Exercise description:
Output the line containing "Click text about rysunków kcd" and each line after it through the end of the data, exactly as written, with pictures left out.

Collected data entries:

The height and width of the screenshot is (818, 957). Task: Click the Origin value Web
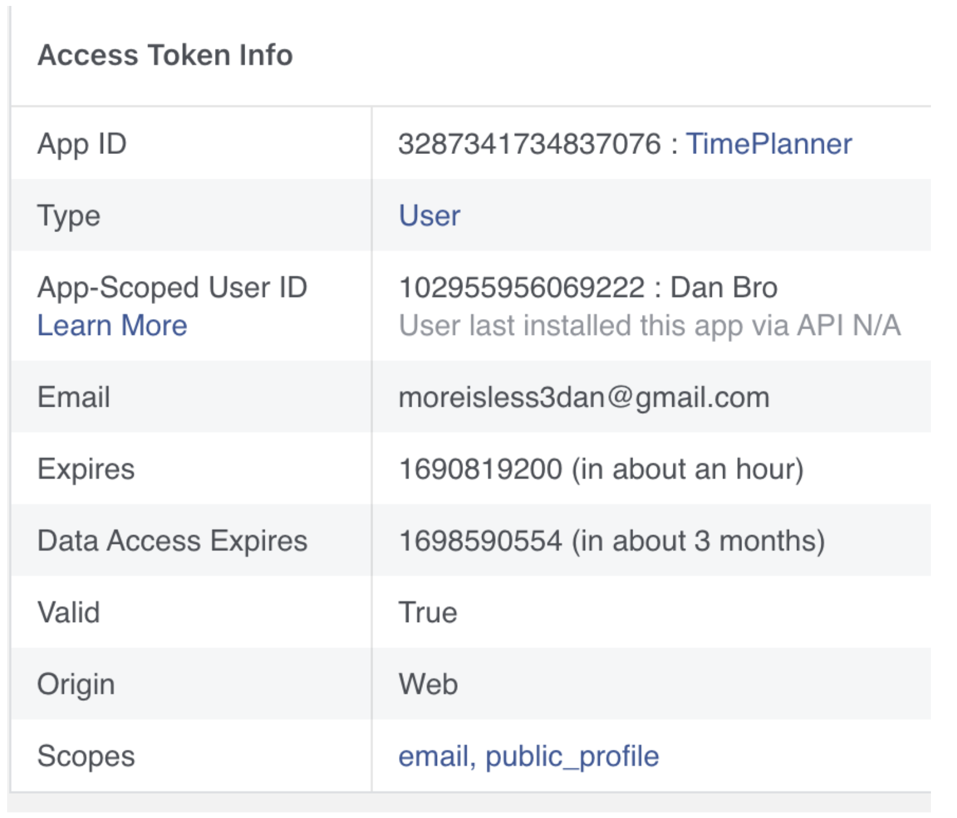428,684

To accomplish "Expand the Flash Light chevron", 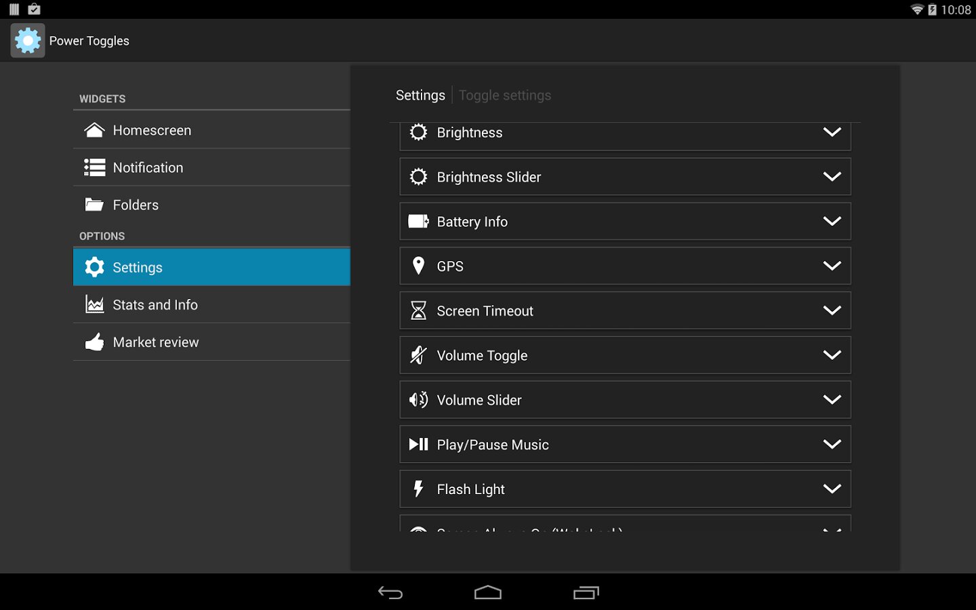I will [x=832, y=489].
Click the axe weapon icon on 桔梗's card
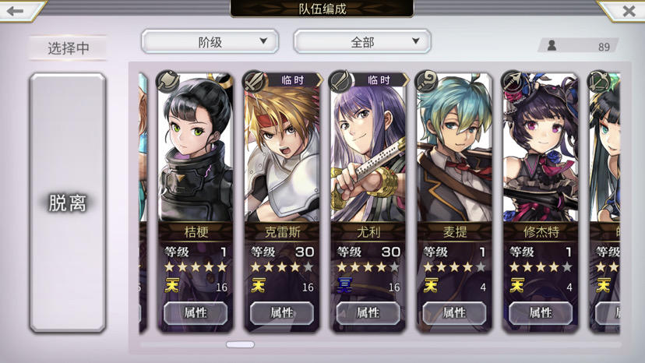The width and height of the screenshot is (645, 363). (x=167, y=81)
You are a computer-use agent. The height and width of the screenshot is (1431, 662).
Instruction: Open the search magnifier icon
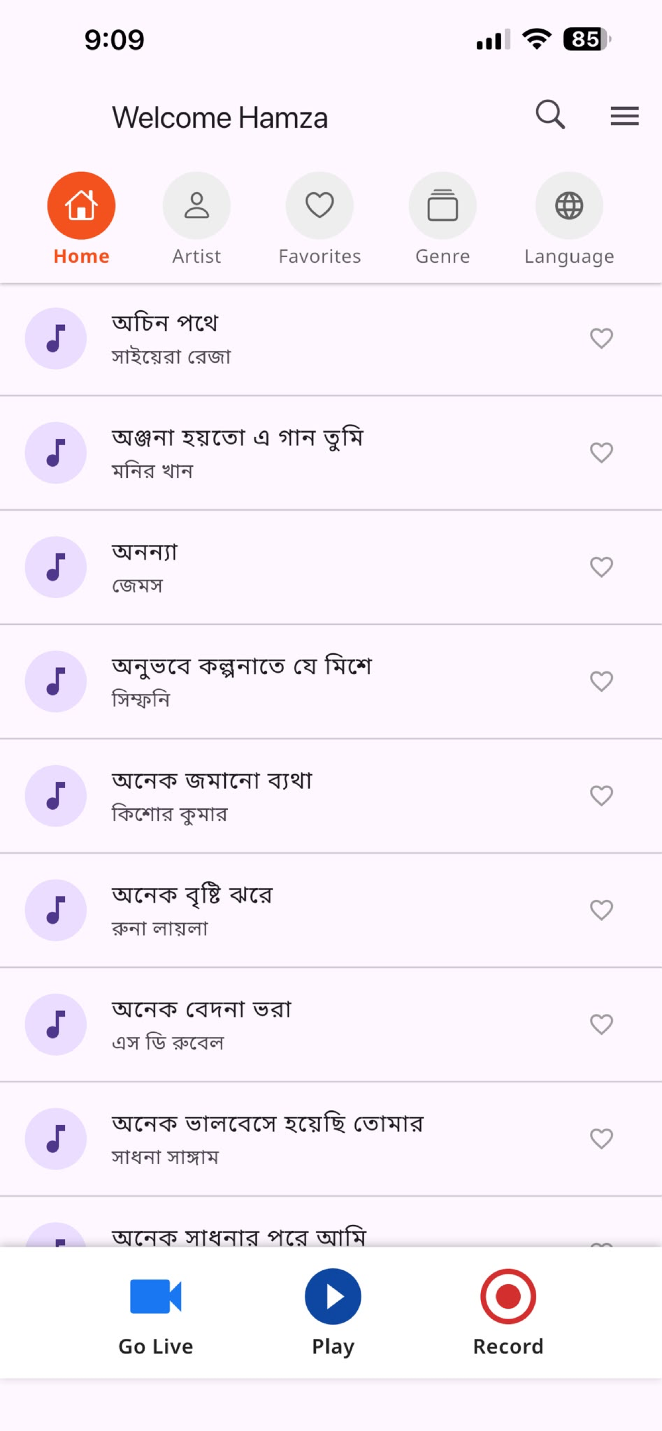point(550,114)
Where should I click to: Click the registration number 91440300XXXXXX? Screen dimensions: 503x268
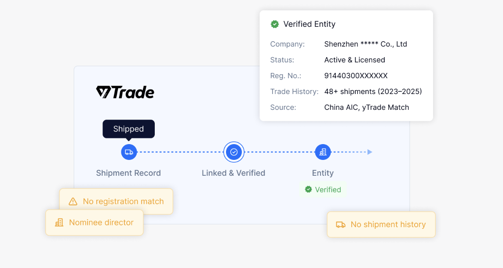(x=356, y=76)
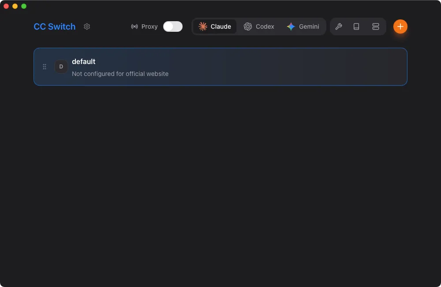Screen dimensions: 441x287
Task: Grab the drag handle on default provider
Action: pos(45,67)
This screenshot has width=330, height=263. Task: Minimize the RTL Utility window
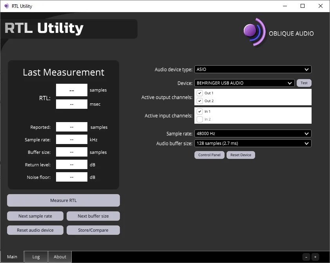pyautogui.click(x=284, y=6)
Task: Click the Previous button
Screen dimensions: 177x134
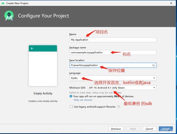Action: [116, 129]
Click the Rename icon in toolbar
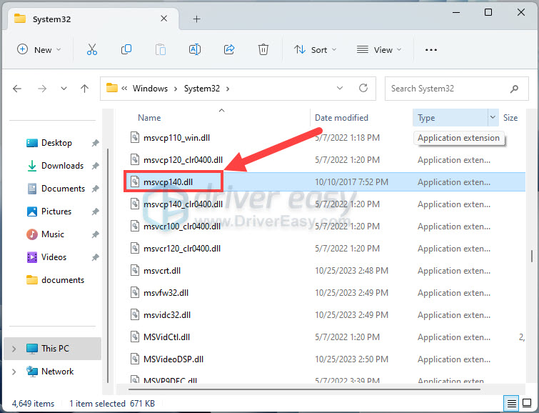The height and width of the screenshot is (413, 539). (194, 49)
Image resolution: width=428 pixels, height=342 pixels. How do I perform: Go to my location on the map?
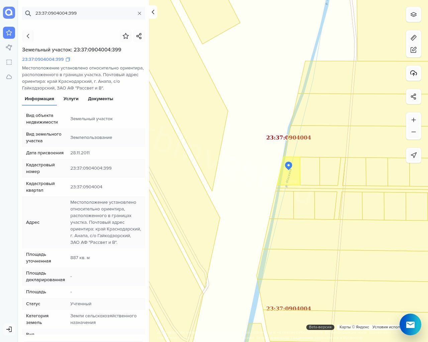pyautogui.click(x=414, y=155)
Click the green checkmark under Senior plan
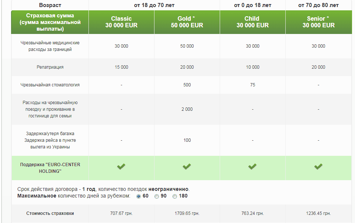 [x=318, y=167]
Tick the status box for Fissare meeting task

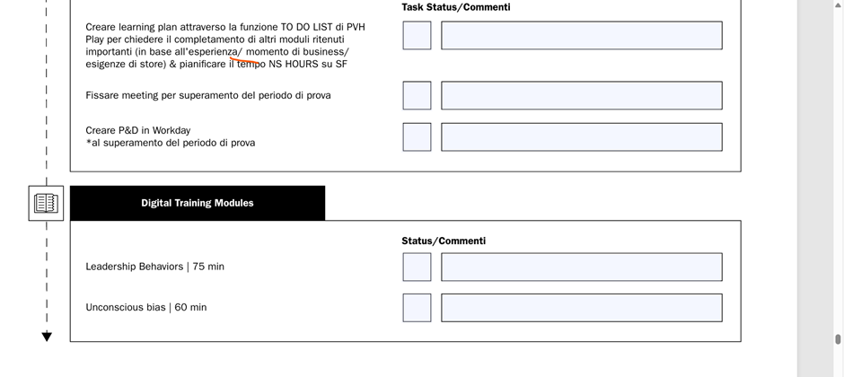[x=417, y=96]
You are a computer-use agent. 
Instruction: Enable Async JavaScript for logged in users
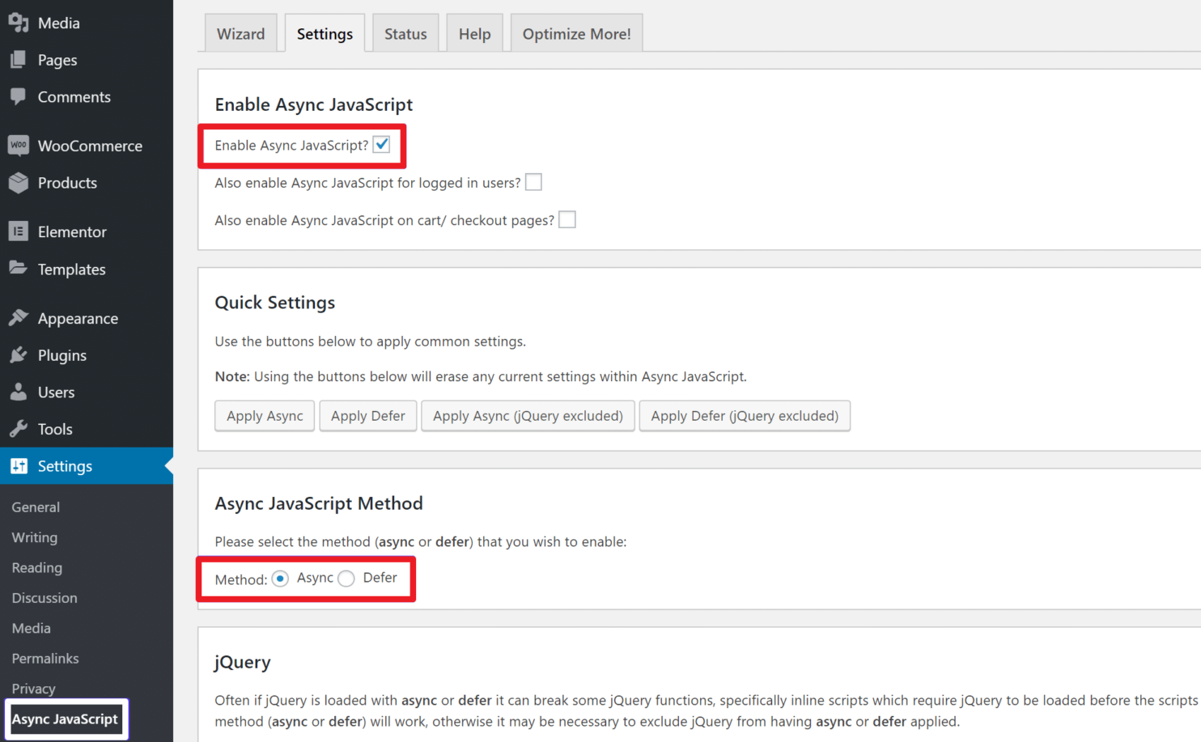click(x=533, y=183)
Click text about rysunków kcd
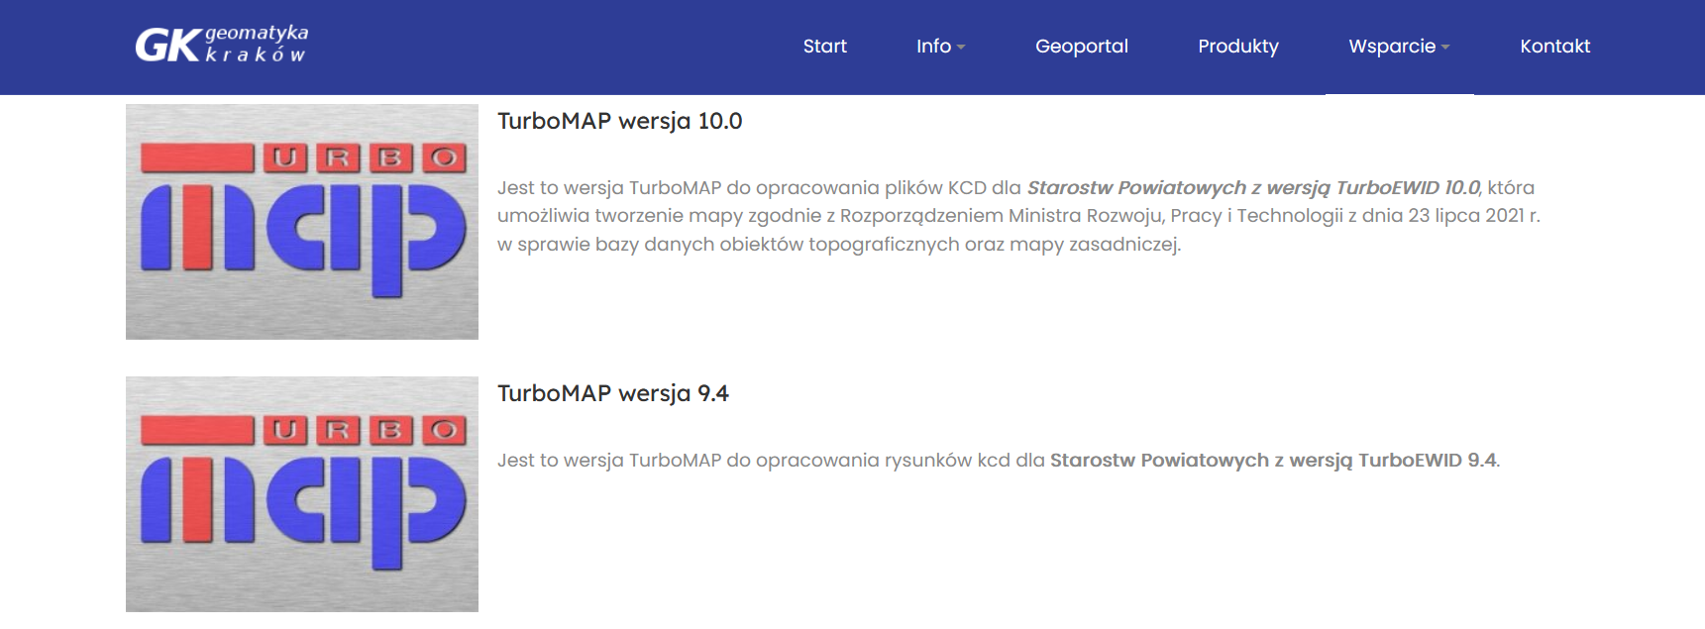Screen dimensions: 1705x629 click(944, 461)
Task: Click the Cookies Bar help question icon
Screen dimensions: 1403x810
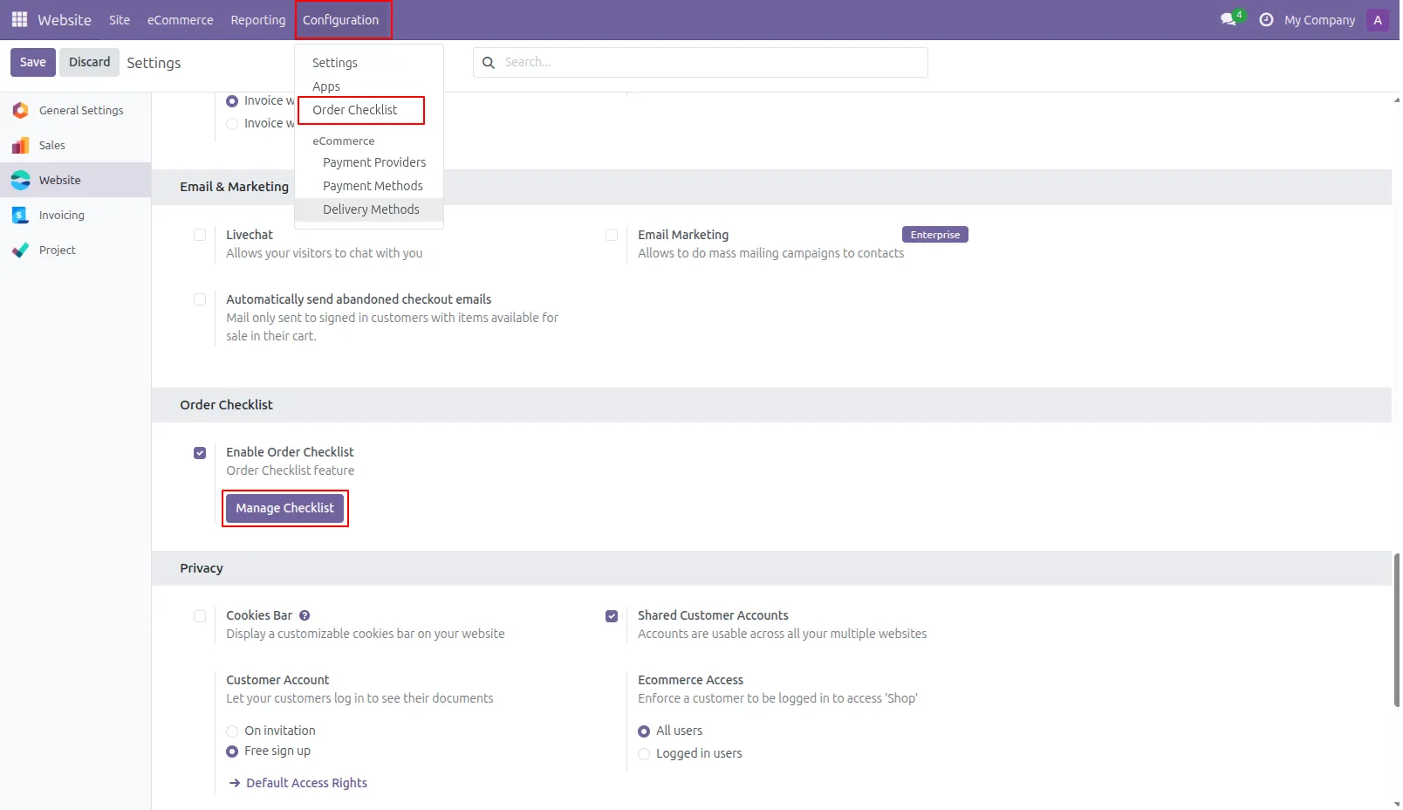Action: coord(305,615)
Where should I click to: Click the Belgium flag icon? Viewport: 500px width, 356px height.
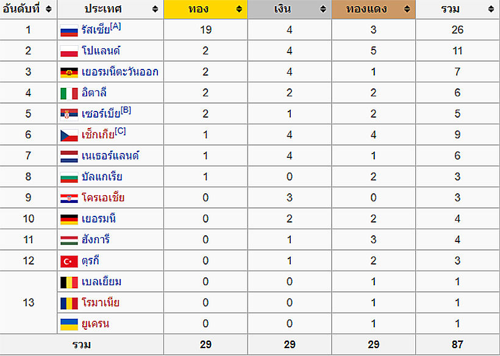point(69,282)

Completed task:
Click text about rysunków kcd
Screen dimensions: 1705x629 click(944, 461)
Task: Click the Cookies Bar help question icon
Screen dimensions: 1403x810
Action: coord(305,615)
Where should I click to: Click the Belgium flag icon? Viewport: 500px width, 356px height.
point(69,282)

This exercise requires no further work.